Ruhsal nedenlerden kaynaklanan unutkanlık
Unutkanlığın izole olarak tek bir hastalıkta görüldüğünü, bu hastalığın adının da “psikojenik amnezi (ruhsal nedenlerden kaynaklanan unutkanlık)” olduğunu belirten Dr. Atalay, bu hastalıkta psikoterapi ile travmanın konuşulması ve çözümlenmesine yönelik tedaviler uygulanması gerektiğini söylüyor. Depresyona bağlı unutkanlıklarda ilaç ve terapi ile depresyon tedavisi uygulanabileceğini ifade ediyor.
Uykusuzluk da unutkanlık yapabilir
Unutkanlığın, ilişkileri etkilemeye başladığı, kişinin işini gücünü yapamaz hale geldiği, fonksiyonları aksamaya başladığı zaman bir hastalık olduğunu belirten Dr. Atalay, “Örneğin uykusuzluk bile konsantrasyon bozukluğu yapabilir ve bu da unutkanlığa yol açar. Kalıcı olursa ve günlük hayatı etkilerse müdahale etmek gerekir” diyor.
Hafızayı güçlendirme yolları
– Genel sağlığa dikkat edilmeli, sağlıklı yaşlanmalı.
– Tansiyon yüksekliği, kolesterol yüksekliği gibi kalp hastalığı riskleri bunama için de risk faktörü olduğu için kontrol altında tutulmalı.
– Zihinsel aktivite yapılmalı. Bulmaca, sudoku çözülmeli, kitap okunmalı.

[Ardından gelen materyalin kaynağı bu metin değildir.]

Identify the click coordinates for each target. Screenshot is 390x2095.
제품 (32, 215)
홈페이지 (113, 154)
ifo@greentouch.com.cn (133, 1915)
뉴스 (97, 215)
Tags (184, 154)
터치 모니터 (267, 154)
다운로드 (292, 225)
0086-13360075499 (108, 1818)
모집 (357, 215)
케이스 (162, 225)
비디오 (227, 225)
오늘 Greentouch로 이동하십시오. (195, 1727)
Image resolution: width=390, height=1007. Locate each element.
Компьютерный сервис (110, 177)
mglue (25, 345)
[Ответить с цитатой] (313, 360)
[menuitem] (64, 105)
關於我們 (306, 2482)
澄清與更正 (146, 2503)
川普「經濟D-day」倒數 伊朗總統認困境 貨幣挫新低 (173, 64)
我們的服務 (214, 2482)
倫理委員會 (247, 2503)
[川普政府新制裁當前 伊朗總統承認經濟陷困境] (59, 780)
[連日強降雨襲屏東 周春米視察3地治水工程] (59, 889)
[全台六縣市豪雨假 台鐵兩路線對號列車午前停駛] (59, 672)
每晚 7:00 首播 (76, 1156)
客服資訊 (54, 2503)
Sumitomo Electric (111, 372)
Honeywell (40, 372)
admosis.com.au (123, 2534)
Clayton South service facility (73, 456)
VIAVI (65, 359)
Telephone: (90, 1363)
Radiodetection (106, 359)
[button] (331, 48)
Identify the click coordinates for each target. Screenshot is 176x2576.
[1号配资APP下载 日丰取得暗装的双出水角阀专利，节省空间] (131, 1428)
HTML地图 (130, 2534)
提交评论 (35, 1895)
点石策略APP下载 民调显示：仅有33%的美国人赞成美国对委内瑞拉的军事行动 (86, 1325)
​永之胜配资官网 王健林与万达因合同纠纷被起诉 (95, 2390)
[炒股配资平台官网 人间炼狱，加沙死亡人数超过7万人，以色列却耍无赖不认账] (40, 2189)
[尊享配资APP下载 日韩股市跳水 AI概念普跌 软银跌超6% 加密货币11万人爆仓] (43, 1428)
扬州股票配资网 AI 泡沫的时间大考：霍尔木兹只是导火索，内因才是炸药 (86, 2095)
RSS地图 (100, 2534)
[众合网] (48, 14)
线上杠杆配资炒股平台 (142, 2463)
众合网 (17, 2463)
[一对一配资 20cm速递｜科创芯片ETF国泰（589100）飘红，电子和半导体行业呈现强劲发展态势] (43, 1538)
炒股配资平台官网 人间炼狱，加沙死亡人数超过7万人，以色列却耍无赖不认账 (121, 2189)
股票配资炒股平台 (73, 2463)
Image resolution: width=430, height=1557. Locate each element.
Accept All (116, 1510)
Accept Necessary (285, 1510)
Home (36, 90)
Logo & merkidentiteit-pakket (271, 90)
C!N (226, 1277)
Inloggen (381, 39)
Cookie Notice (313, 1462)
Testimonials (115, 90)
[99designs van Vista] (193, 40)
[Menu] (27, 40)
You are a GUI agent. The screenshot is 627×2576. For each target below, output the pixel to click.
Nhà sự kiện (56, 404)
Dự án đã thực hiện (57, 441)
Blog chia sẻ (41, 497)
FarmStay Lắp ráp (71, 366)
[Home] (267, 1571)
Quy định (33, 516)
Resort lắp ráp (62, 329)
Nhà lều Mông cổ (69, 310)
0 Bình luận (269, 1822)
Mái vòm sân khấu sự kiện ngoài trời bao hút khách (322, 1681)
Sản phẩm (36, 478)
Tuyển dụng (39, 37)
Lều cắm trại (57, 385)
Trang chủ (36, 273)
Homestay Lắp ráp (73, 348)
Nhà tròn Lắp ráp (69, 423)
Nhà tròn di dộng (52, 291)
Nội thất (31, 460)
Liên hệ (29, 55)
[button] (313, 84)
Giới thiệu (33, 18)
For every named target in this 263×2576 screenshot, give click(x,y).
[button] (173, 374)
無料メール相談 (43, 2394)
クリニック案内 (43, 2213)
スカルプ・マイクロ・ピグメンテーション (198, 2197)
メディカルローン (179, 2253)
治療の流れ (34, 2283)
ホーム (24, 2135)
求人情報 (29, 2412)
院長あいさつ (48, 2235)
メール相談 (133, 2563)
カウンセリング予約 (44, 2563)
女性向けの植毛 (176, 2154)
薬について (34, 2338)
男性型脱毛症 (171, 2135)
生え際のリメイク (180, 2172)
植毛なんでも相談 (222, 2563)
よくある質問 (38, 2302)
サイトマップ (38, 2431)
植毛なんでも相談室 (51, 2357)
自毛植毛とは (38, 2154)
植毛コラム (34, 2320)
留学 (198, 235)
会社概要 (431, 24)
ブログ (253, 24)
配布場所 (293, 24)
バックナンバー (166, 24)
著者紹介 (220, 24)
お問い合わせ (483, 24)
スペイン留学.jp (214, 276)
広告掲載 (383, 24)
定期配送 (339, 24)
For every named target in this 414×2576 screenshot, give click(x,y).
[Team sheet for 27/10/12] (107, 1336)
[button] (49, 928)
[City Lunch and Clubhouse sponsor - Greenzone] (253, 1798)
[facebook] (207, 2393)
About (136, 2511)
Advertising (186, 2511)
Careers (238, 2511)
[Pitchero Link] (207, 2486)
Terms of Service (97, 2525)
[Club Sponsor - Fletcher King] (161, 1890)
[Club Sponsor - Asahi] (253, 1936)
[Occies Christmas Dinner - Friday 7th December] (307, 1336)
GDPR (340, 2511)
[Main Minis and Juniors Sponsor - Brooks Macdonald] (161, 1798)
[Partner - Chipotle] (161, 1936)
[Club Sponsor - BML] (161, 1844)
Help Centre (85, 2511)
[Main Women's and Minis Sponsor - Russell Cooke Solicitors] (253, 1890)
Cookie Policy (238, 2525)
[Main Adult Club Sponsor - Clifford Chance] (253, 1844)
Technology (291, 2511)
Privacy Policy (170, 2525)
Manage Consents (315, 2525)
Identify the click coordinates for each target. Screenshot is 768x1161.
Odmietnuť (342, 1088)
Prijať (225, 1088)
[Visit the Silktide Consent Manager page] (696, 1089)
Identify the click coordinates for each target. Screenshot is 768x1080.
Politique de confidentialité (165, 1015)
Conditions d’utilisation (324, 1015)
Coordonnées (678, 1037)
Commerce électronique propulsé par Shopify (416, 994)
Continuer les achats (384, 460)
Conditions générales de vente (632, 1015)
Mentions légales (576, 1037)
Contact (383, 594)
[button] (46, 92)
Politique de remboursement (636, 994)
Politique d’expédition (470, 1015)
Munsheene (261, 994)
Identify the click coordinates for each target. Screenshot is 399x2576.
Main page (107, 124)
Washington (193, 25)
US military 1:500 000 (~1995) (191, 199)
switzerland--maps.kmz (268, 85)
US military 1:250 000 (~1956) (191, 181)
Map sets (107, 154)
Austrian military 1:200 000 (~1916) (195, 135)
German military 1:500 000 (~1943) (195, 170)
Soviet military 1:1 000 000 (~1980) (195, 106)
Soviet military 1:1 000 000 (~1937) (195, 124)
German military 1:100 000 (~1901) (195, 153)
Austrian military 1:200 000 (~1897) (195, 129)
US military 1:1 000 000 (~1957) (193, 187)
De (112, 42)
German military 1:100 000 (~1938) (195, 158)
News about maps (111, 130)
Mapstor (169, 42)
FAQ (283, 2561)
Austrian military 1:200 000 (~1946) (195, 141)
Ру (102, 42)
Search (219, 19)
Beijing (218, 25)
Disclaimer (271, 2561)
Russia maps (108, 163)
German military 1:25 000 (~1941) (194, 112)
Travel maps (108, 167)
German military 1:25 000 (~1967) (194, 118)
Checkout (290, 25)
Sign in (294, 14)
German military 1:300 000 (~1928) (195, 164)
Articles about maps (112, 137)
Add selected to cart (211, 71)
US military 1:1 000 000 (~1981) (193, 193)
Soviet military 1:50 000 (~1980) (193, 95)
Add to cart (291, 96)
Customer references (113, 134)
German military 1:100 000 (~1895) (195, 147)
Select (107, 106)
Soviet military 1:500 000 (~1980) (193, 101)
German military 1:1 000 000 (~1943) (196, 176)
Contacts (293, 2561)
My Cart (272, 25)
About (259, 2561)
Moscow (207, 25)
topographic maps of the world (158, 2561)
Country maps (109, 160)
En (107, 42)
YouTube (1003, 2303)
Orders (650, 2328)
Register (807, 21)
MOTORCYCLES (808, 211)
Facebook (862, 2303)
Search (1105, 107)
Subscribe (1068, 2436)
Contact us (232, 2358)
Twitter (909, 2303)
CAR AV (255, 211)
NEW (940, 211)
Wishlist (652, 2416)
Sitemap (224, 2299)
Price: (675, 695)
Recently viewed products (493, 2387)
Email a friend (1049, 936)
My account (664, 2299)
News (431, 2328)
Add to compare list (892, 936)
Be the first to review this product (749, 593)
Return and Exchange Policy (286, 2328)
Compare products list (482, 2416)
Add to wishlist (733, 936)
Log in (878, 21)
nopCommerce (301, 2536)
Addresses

– Düzenli yürüyüş yapılmalı ve vücut zinde tutulmalı.
– Düzenli beslenmeli. Katı yağ yerine sıvı yağlar tüketmeli, daha çok yeşil sebzeli yiyecekler yenmeli.
– Özellikle depresyon gibi psikiyatrik hastalıklar varsa tedavi olunmalı.
– Aşırı alkol ve sigara tüketilmemeli.
– Unutkanlık olduğunda “yaşlılıktandır” demeyip bir hekime başvurulmalı.